Where Pullum does criticize the book itself, he accuses it of harboring a
fussy and decontextualized view of language. Unfortunately, this very
criticism can be directed back at Pullum. For example, when he criticizes the
absence of a passive verb in this sentence:

"There were a great number of dead leaves lying on the ground",

Pullum ignores Strunk and White's elegant and concise rephrase:

"Dead leaves covered the ground."

Here, "covered", an active, transitive verb taking the direct object "ground",
conveys vividly what the verbose and pale construction "were lying", coupled
with the prepositional phrase "on the ground", does not. Pullum's fussiness
about the meaning of the word "passive" obscures S&W's point: vividness and
brevity come together nicely in the active construction.
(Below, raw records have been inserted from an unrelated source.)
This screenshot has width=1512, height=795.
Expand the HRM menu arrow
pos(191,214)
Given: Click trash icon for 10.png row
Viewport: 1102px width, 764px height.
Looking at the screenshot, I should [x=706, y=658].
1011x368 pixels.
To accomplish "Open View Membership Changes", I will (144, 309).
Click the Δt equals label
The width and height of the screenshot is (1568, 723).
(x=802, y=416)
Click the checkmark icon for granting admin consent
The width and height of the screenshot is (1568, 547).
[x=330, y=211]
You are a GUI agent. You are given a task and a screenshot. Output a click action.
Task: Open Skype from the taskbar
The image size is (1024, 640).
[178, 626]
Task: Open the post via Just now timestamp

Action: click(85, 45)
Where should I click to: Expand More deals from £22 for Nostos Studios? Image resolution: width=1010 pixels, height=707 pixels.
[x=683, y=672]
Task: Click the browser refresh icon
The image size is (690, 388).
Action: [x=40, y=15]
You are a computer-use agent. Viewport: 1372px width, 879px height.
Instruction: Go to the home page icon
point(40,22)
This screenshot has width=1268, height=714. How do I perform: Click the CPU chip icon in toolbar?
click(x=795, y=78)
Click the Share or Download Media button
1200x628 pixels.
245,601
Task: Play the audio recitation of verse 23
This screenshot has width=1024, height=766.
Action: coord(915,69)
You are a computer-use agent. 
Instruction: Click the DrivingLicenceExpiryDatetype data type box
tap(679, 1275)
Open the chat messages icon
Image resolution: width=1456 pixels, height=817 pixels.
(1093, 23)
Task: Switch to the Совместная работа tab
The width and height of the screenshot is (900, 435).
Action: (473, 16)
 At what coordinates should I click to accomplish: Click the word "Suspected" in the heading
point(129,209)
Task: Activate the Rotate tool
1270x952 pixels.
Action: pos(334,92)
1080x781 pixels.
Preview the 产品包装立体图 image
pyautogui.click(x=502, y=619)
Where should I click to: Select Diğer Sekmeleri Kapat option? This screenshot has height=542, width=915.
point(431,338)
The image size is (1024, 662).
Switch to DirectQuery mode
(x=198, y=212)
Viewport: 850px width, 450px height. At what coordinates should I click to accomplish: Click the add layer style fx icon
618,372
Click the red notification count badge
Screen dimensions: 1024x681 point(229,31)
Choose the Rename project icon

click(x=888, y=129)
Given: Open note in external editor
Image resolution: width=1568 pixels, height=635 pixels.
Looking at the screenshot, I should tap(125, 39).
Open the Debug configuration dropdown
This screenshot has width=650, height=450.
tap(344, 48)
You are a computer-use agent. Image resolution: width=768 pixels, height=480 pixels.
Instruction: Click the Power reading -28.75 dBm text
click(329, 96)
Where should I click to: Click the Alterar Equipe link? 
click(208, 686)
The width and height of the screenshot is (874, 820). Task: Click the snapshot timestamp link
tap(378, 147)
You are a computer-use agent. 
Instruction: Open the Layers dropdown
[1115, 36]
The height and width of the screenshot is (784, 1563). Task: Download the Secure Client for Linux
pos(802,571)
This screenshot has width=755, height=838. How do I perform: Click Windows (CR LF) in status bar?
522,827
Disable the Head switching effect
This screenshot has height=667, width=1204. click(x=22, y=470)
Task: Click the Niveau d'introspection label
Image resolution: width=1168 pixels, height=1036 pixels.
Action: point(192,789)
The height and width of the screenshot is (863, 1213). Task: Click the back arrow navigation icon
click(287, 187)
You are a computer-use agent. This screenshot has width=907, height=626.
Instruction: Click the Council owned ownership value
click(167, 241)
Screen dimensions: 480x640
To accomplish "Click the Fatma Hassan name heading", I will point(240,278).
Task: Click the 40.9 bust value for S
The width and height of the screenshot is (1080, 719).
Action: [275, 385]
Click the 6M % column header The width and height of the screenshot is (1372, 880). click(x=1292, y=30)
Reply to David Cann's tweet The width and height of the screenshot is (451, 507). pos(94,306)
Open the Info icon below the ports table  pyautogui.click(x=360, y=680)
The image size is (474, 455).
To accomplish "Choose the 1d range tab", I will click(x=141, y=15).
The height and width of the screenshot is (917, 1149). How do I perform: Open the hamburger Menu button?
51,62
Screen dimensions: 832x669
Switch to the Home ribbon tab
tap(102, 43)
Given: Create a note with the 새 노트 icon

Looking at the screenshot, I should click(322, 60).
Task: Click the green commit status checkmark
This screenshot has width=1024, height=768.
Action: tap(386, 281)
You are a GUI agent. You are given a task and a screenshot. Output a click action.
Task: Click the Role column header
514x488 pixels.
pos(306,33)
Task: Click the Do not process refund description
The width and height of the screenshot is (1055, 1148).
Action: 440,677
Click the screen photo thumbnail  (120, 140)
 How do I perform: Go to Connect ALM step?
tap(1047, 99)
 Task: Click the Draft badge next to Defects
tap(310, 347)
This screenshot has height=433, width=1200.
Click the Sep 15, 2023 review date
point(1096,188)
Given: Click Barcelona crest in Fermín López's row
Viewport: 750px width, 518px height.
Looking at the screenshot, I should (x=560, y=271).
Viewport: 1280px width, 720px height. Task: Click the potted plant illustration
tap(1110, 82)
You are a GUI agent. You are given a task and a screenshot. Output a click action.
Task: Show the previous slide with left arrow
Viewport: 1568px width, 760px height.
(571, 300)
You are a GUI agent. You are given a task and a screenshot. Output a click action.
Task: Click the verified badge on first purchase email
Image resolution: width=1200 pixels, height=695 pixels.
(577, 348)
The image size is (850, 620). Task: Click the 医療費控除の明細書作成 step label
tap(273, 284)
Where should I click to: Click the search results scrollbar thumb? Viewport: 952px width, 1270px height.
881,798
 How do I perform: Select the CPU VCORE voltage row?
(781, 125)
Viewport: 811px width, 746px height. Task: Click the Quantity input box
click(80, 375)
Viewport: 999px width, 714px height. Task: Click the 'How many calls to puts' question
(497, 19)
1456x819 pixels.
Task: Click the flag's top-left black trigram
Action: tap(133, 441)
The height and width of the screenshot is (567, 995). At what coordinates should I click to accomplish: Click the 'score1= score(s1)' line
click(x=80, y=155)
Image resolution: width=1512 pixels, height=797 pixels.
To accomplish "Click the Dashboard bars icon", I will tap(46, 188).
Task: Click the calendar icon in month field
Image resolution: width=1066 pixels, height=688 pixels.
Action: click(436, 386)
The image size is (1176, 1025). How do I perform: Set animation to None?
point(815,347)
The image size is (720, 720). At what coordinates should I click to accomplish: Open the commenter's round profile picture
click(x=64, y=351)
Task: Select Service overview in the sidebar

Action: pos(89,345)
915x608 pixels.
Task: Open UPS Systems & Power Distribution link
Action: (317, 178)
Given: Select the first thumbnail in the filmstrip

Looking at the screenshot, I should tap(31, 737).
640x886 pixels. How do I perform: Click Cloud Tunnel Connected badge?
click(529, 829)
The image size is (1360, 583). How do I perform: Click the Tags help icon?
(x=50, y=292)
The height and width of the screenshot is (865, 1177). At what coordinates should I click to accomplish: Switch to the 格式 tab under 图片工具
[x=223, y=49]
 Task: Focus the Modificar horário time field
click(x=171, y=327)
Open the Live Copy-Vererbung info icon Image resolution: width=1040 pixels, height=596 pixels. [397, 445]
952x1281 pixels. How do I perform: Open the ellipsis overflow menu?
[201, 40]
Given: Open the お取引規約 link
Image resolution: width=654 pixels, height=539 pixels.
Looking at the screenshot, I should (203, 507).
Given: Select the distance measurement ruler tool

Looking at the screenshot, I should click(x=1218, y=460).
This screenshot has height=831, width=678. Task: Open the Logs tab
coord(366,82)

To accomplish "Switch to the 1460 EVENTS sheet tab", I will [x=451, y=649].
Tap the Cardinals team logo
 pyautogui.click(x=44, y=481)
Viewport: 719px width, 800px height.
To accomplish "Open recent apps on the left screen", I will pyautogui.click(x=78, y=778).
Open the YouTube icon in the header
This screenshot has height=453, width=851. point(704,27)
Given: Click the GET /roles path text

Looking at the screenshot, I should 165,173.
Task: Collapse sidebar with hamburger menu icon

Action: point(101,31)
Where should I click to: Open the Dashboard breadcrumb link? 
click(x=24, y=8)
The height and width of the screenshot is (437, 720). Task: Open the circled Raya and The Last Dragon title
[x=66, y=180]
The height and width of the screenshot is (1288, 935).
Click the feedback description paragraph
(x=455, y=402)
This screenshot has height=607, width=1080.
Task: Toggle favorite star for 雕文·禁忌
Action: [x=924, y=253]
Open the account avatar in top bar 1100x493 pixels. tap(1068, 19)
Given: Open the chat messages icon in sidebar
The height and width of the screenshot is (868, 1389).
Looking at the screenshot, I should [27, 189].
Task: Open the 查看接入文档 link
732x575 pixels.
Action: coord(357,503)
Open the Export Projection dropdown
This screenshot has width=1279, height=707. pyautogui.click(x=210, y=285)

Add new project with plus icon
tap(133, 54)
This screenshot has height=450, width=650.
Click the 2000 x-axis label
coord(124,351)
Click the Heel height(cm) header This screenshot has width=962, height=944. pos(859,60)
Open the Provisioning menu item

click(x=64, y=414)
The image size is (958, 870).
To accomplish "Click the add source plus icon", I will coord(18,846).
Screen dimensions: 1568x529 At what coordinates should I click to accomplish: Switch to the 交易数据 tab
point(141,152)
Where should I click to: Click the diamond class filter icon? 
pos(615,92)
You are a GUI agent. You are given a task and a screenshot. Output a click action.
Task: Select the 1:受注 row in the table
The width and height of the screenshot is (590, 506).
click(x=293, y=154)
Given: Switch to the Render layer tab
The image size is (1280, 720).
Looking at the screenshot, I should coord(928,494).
Pullum falls into an abyss of self-contradiction when he concludes Strunk and
White do not understand grammar:

"But despite the "Style" in the title, much in the book relates to grammar,
and the advice on that topic does real damage. It is atrocious. Since today it
provides just about all of the grammar instruction most Americans ever get,
that is something of a tragedy."

Once again Pullum faults The Elements for the sins of its followers, not for
its own qualities. But what is most important here is that Pullum first argues
(implausibly) that The Elements is a grammar book, and then (incomprehensibly)
accuses S&W of having written about grammar when they should have confined
themselves to writing about style!

Finally, Pullum uncharitably criticizes The Elements as a "bunch of trivial
don't-do-this prescriptions." He ignores the fact that S&W explicitly
recommend that writers "Put statements in positive form" (section II.19), and
follow through on this prescription themselves when they recommend such
practices as: "Use definite, specific, concrete language," "Keep related words
together," and "Omit needless words."

(Pullum criticizes this last recommendation on the ground that it unhelpfully
fails to show which words are needless. Once again, Pullum fails to cite S&W's
paragraph-long discussion of the matter or to recognize that they offer over a
dozen illustrative examples.)

To be sure, the Elements is not a perfect book. For one thing, language is not
a static object admitting of a timeless description. Furthermore, I would not
argue that everyone should use The Elements as guiding light; "de gustibus non
disputandum," as Cicero said, about tastes there can be no argument (meaning
that tastes do not admit of rational arguments). So if you don't like the
book, fine. Still, Pullum's blinkered mischaracterization of the book serves
only to get him another publication in his CV, not to enlighten his
readership. Although I may be blinkered myself by having grown to love this
book in college, I wholeheartedly recommend it as one of the finest and most
timeless style manuals available.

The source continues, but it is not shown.